== What the exercise asks ==
Render the items below as a two-column CSV with the columns instruction and response. Give one row per item, with its text and its answer each in a quoted field, line breaks replaced by spaces, and the pictures left out.
○ ○ ○ ○
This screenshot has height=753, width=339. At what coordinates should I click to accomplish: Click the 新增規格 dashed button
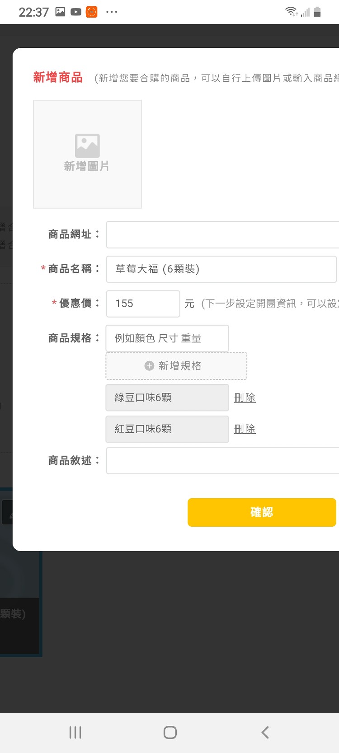coord(176,366)
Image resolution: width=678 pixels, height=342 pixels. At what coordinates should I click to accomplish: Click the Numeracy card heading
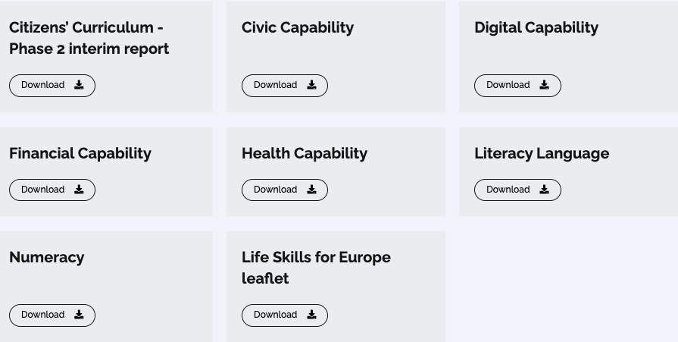click(46, 257)
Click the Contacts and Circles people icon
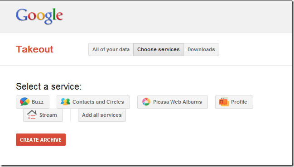Screen dimensions: 294x167 [65, 102]
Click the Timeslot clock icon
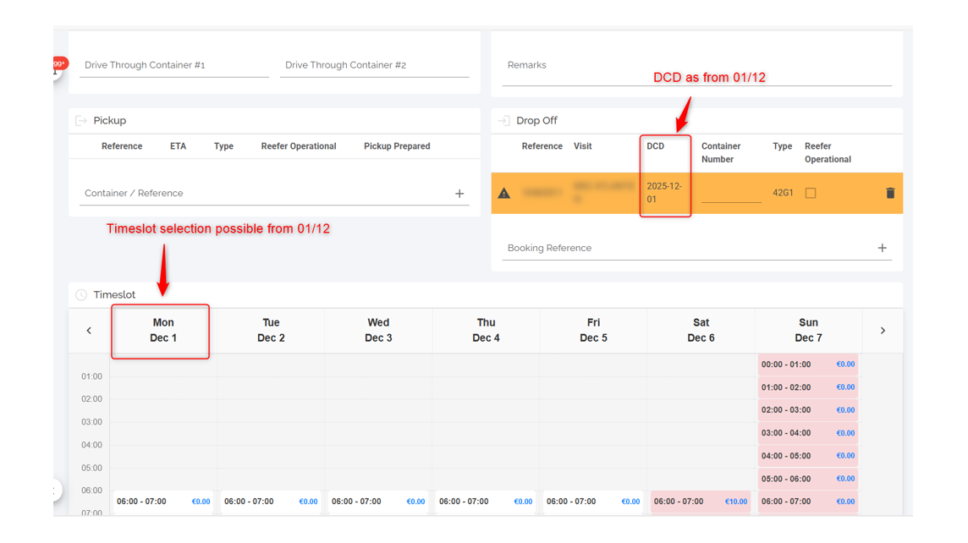The width and height of the screenshot is (968, 543). coord(81,294)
○ ○ ○ ○
== Finished answer ==
instruction,response
"This screenshot has height=753, width=339. At what coordinates should I click to accomplish: Click the 新增規格 dashed button","coord(176,366)"
"Image resolution: width=678 pixels, height=342 pixels. At what coordinates should I click to accomplish: Click the Numeracy card heading","click(46, 257)"
"Click the Contacts and Circles people icon","Screen dimensions: 294x167 [65, 102]"
"Click the Timeslot clock icon","The width and height of the screenshot is (968, 543). coord(81,294)"